WHAT TO DO ▸ Set down every entry exactly as it stands, omitting any picture.

DATA SHOWN ▸

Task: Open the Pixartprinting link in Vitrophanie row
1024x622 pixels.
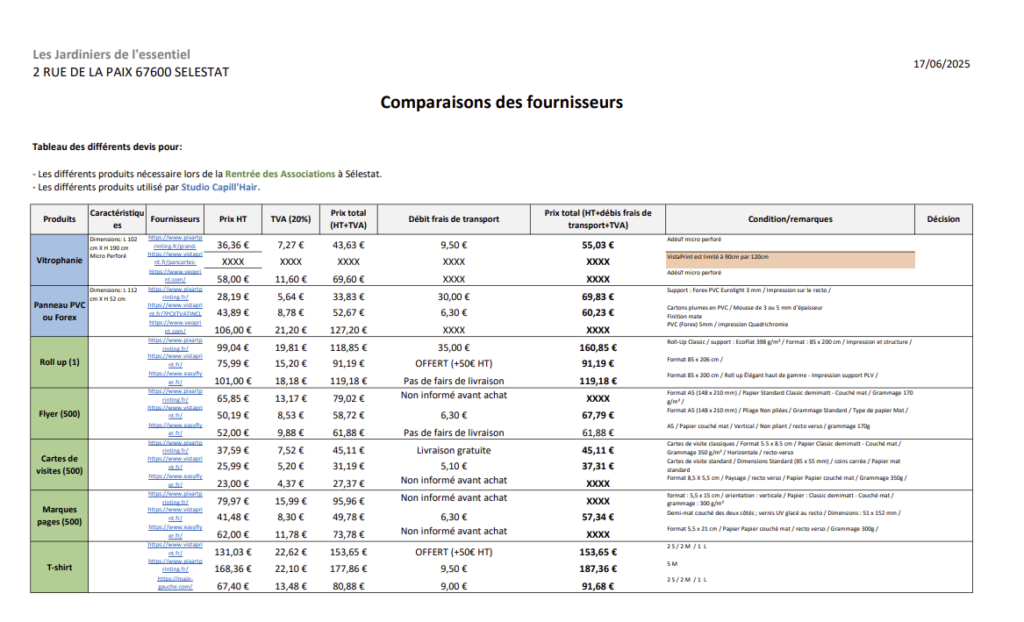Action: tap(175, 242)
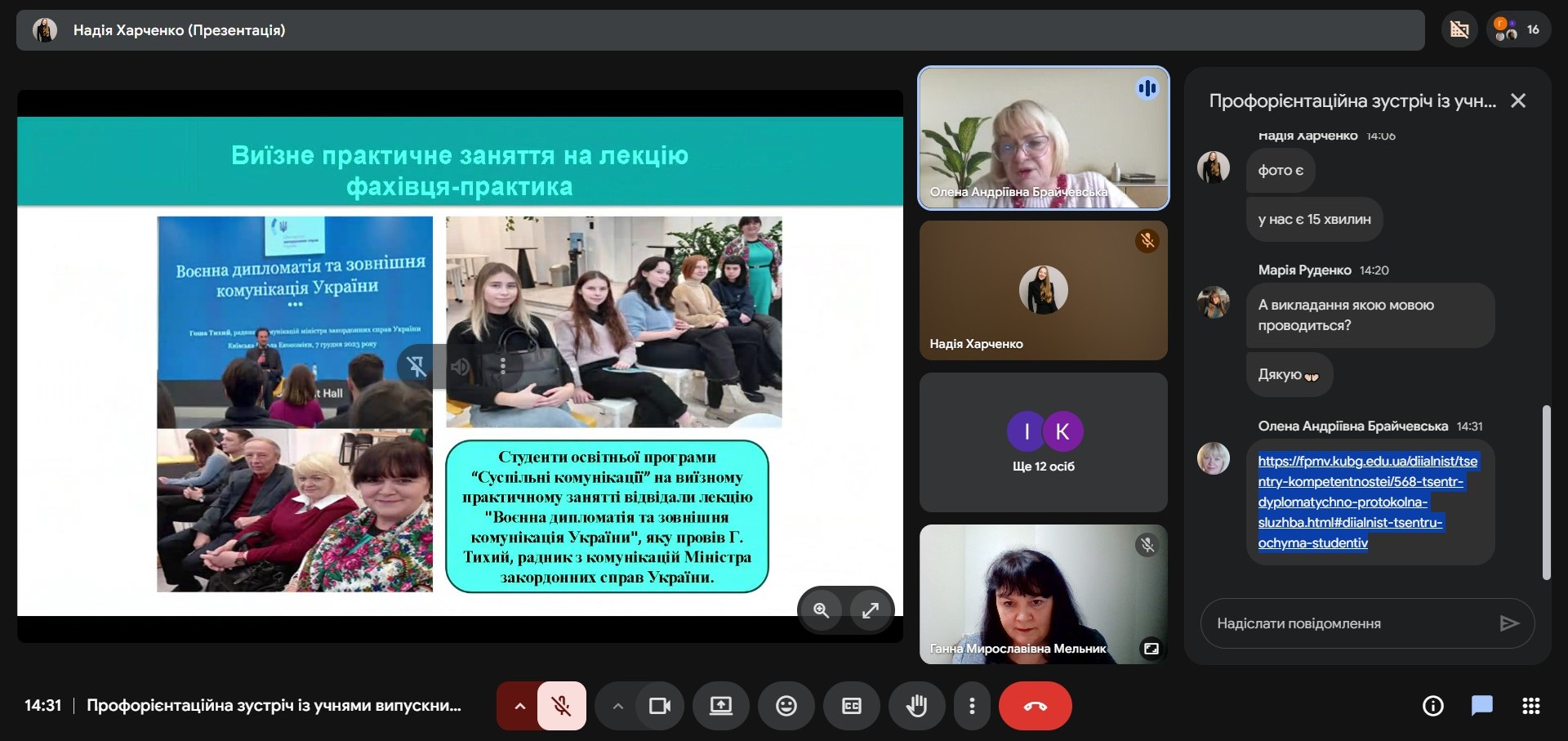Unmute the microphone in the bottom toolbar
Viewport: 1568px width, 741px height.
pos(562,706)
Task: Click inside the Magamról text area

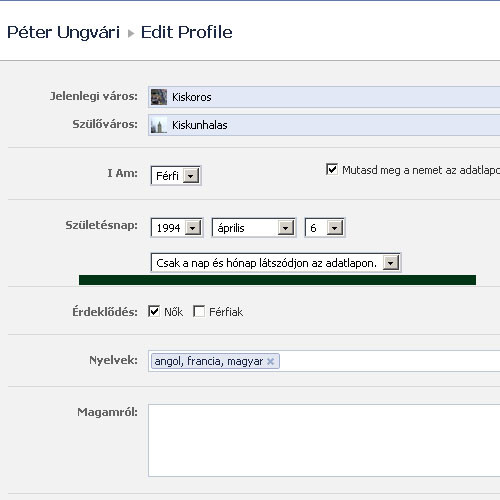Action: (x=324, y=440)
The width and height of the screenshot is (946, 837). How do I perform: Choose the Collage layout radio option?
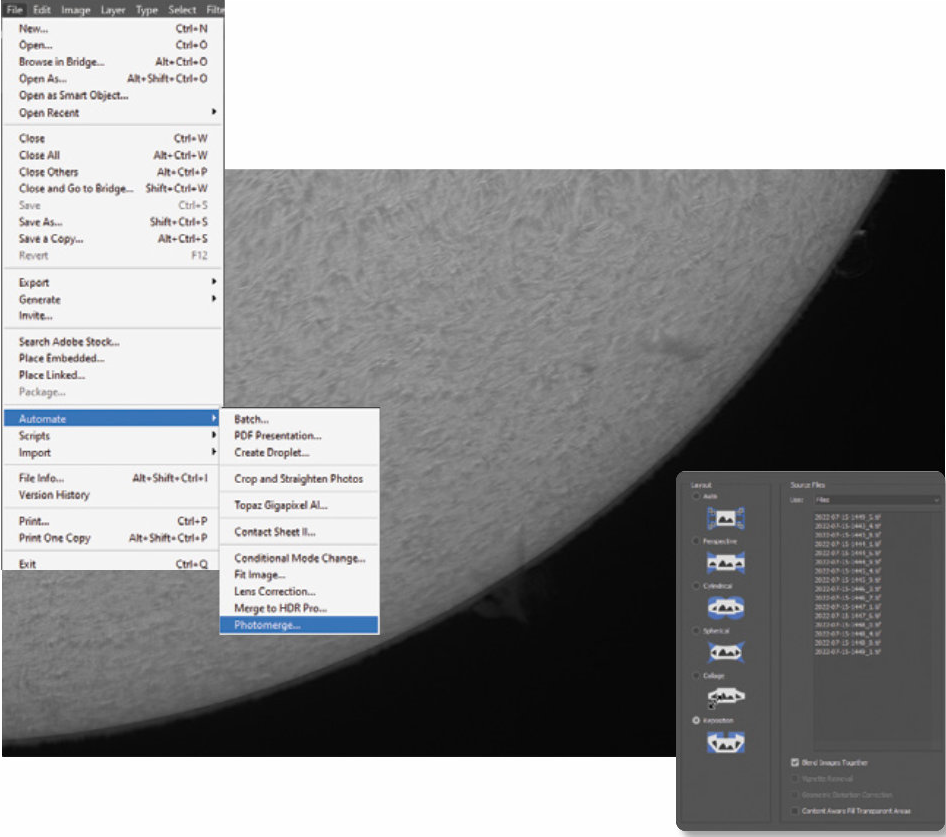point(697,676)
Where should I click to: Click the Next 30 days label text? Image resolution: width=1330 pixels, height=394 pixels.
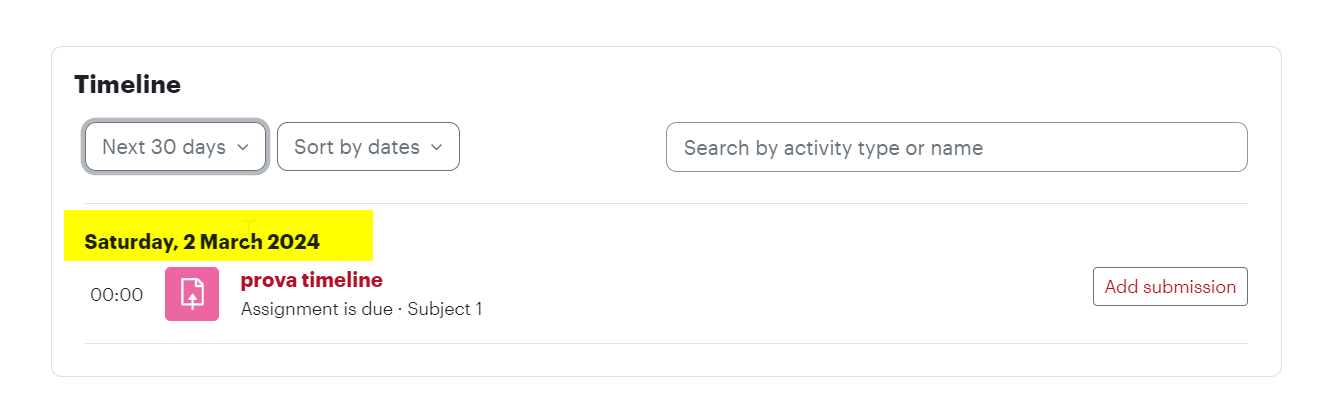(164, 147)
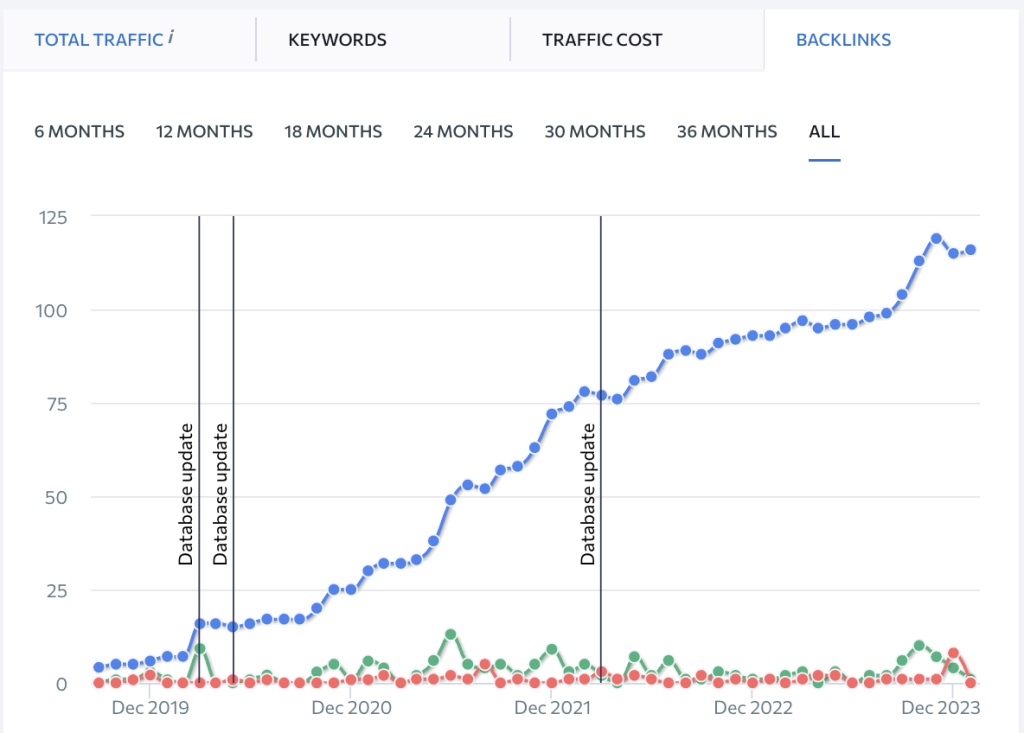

EXERCISE RESPONSE ▸
Task: Open the Pixartprinting link in Vitrophanie row
1024x622 pixels.
Action: tap(175, 242)
Unmute the microphone in the bottom toolbar
Viewport: 1568px width, 741px height.
pos(562,706)
Task: Click inside the Magamról text area

Action: (x=324, y=440)
The width and height of the screenshot is (946, 837). How do I perform: Choose the Collage layout radio option?
point(697,676)
Where should I click to: Click the Next 30 days label text? Image resolution: width=1330 pixels, height=394 pixels.
(164, 147)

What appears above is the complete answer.